[RECORDS PROVIDED — start]

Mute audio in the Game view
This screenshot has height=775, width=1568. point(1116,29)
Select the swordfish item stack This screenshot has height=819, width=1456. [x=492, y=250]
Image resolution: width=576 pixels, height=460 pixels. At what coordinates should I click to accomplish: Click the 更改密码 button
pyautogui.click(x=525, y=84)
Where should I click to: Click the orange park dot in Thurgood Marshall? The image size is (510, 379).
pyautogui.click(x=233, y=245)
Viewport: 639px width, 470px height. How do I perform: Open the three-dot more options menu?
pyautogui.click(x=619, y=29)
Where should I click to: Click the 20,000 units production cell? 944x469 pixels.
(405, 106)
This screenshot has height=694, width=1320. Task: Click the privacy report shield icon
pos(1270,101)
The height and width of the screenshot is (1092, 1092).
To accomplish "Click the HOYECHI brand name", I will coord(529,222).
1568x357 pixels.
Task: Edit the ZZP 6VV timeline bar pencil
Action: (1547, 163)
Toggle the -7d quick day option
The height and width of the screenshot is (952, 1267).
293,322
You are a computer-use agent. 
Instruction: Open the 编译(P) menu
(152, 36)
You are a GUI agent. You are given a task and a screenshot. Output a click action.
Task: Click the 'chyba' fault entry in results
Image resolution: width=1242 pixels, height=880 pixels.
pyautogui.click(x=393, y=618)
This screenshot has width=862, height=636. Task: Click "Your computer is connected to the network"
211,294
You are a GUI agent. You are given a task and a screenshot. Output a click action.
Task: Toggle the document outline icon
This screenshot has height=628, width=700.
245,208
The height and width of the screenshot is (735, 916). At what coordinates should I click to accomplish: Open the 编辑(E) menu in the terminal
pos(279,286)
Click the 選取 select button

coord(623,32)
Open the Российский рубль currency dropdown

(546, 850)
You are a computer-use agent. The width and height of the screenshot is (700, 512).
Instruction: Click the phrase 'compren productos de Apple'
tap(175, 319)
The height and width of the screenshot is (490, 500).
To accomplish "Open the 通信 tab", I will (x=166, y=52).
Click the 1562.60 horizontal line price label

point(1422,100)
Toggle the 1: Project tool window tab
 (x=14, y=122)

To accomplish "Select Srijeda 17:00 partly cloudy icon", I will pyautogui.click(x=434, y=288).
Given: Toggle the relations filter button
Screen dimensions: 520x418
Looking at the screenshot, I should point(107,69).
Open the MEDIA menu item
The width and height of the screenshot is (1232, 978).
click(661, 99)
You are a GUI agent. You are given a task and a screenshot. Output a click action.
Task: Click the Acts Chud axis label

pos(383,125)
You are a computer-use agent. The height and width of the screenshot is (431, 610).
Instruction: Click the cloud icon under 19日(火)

[RECORDS PROVIDED — finish]

### WHAT TO PRODUCE
From the data above, output only the lines between the line containing "You are a computer-use agent. The width" and the line containing "Open the MEDIA menu item", inclusive, exactly as written.

### WORKED SOLUTION
You are a computer-use agent. The width and height of the screenshot is (700, 512).
Instruction: Click the phrase 'compren productos de Apple'
tap(175, 319)
The height and width of the screenshot is (490, 500).
To accomplish "Open the 通信 tab", I will (x=166, y=52).
Click the 1562.60 horizontal line price label

point(1422,100)
Toggle the 1: Project tool window tab
 (x=14, y=122)

To accomplish "Select Srijeda 17:00 partly cloudy icon", I will pyautogui.click(x=434, y=288).
Given: Toggle the relations filter button
Screen dimensions: 520x418
Looking at the screenshot, I should point(107,69).
Open the MEDIA menu item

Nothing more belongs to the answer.